ICESat-2¶

ICESat-2 is a laser altimeter designed to precisely measure the height of snow and ice surfaces using green lasers with small footprints. Although ICESat-2 doesn’t measure surface heights with the same spatial density as airborne laser altimeters, its global spatial coverage makes it a tempting source of free data about snow surfaces. In this tutorial we will:

Give a brief overview of ICESat-2
Show how to find ICESat-2 granues using the IcePyx metadata search tool
Download some ATL03 photon data from the openAltimetry web service
Request custom processed height estimates from the SlideRule project.

Measurements and coverage¶

ICESat-2 measures surface heights with six laser beams, grouped into three pairs separated by 3 km, with a 90-m separation between the beams in each pair.

Here’s a sketch of how this looks (image credit: NSIDC)

Image('https://nsidc.org/sites/nsidc.org/files/images/atlas-beam-pattern.png', width=500)

ICESat-2 flies a repeat orbit with 1387 ground tracks every 91 days, but over Grand Mesa, the collection strategy (up until now) has designed to optimize spatial coverage, so the measurements are shifted to the left and right of the repeat tracks to help densify the dataset. We should expect to see tracks running (approximately) north-south over the Mesa, in tripplets of pairs that are scattered from east to west. Because clouds often block the laser, not every track will return usable data.

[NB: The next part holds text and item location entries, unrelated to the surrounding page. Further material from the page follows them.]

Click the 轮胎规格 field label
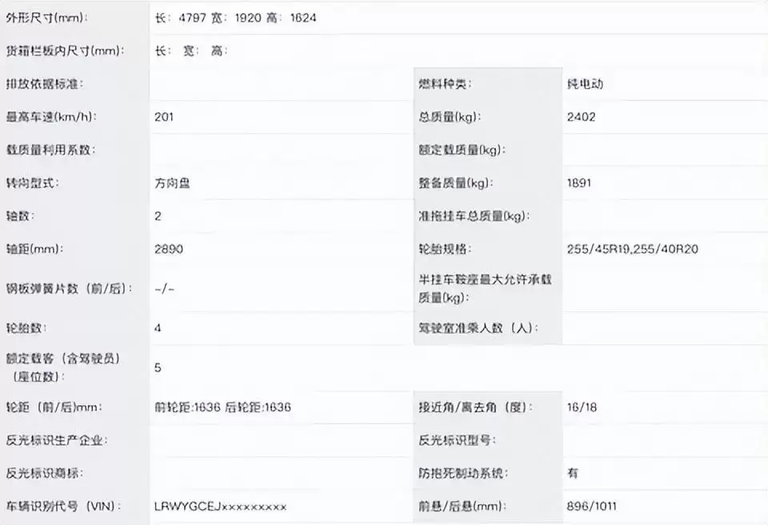click(445, 249)
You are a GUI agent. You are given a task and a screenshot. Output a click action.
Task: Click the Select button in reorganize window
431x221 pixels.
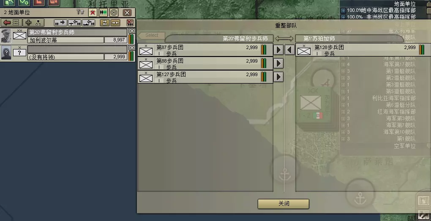151,35
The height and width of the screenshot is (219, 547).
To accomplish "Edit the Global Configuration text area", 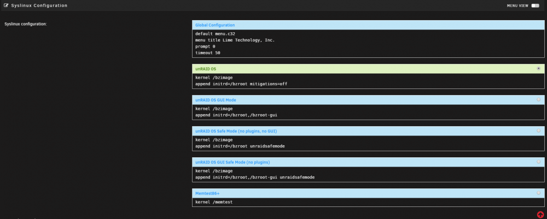I will [368, 44].
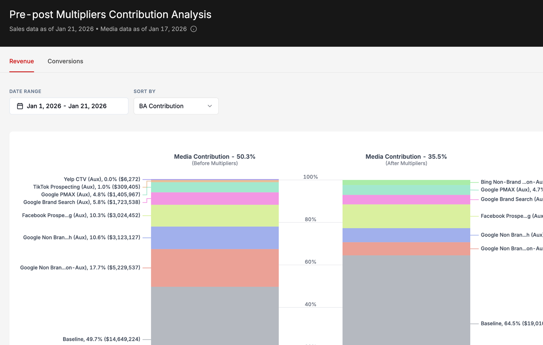
Task: Click the Media Contribution 35.5% chart title
Action: 406,157
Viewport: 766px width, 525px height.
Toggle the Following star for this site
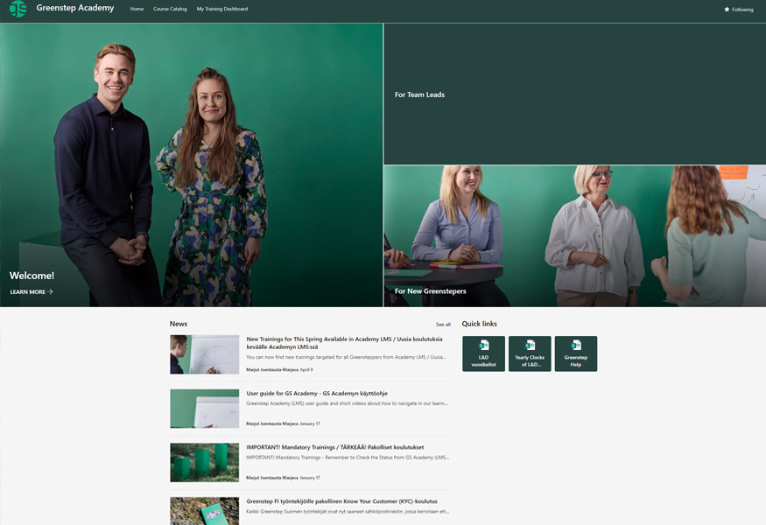[x=727, y=10]
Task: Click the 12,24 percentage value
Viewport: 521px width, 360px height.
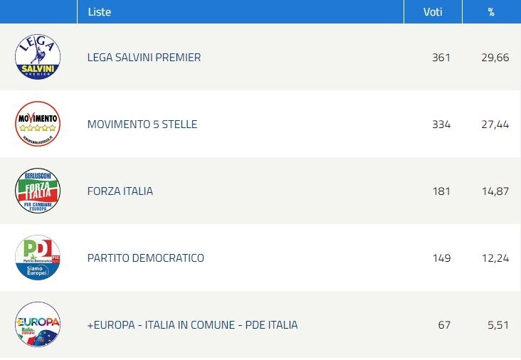Action: point(495,258)
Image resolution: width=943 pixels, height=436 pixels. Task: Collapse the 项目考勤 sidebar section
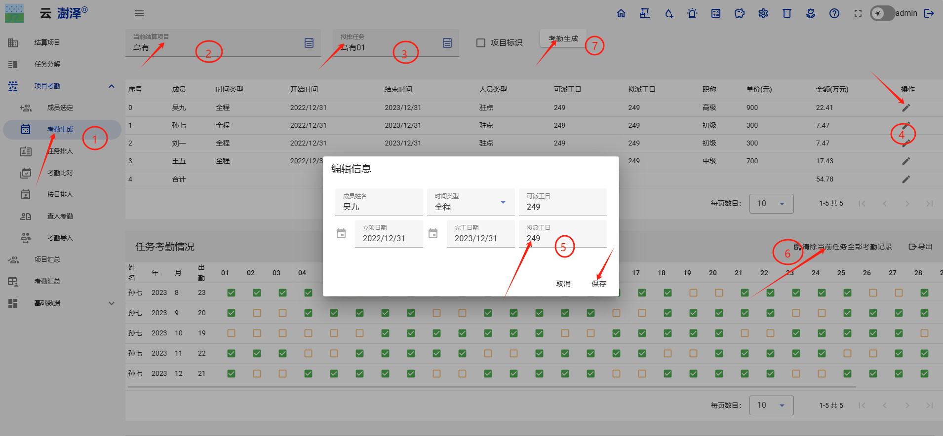pos(112,86)

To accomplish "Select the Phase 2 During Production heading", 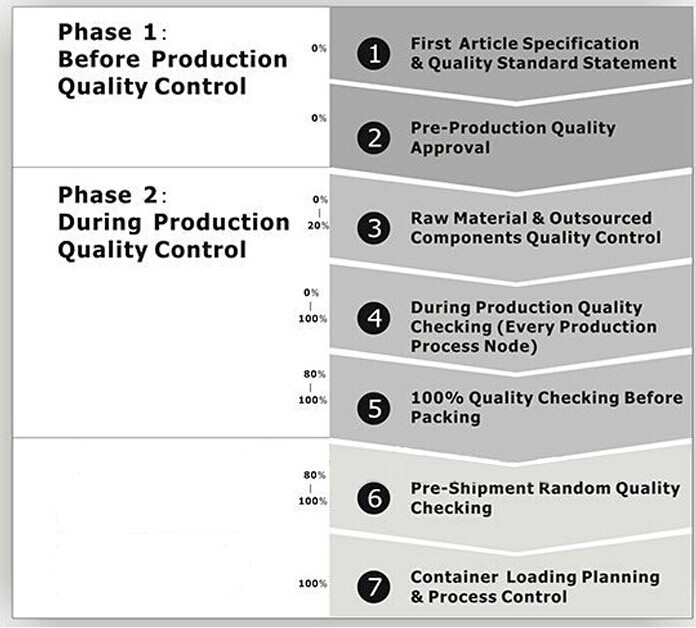I will point(174,222).
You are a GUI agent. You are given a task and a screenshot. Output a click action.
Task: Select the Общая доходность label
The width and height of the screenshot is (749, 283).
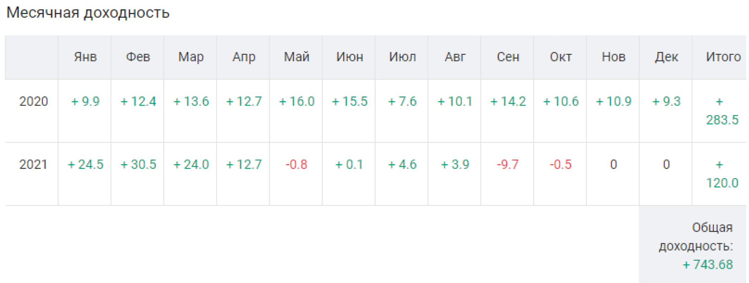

Image('https://nsidc.org/sites/nsidc.org/files/images/icesat-2-spots-beams-fwd-rev.png', width=500)

We describe ICESat-2’s beam layout on the ground based on pairs (numbered 1, 2, and 3, from left to right) and the location of each beam in each pair (L, R). Thus GT2L is the left beam in the center pair. In each pair, one beam is always stronger than the other (to help penetrate thin clouds), but since the spacecraft sometimes reverses its orientation to keep the solar panels illuminated, the strong beam can be either left or right, depending on the phase of the mission.

Basemap (Sentinel)¶

To get a sense of where the data are, we’re going to use an Sentinel SAR image of Grand Mesa. I’ve stolen this snippet of code from the SAR tutorial:

# GDAL environment variables to efficiently read remote data
os.environ['GDAL_DISABLE_READDIR_ON_OPEN']='EMPTY_DIR' 
os.environ['AWS_NO_SIGN_REQUEST']='YES' 

# SAR Data are stored in a public S3 Bucket
url = 's3://sentinel-s1-rtc-indigo/tiles/RTC/1/IW/12/S/YJ/2016/S1B_20161121_12SYJ_ASC/Gamma0_VV.tif'

# These Cloud-Optimized-Geotiff (COG) files have 'overviews', low-resolution copies for quick visualization
XR=[725000.0, 767000.0]
YR=[4.30e6, 4.34e6]
# open the dataset
da = rioxarray.open_rasterio(url, overview_level=1).squeeze('band')#.clip_box([712410.0, 4295090.0, 797010.0, 4344370.0])
da=da.where((da.x>XR[0]) & (da.x < XR[1]), drop=True)
da=da.where((da.y>YR[0]) & (da.y < YR[1]), drop=True)
dx=da.x[1]-da.x[0]
SAR_extent=[da.x[0]-dx/2, da.x[-1]+dx/2, np.min(da.y)-dx/2, np.max(da.y)+dx/2]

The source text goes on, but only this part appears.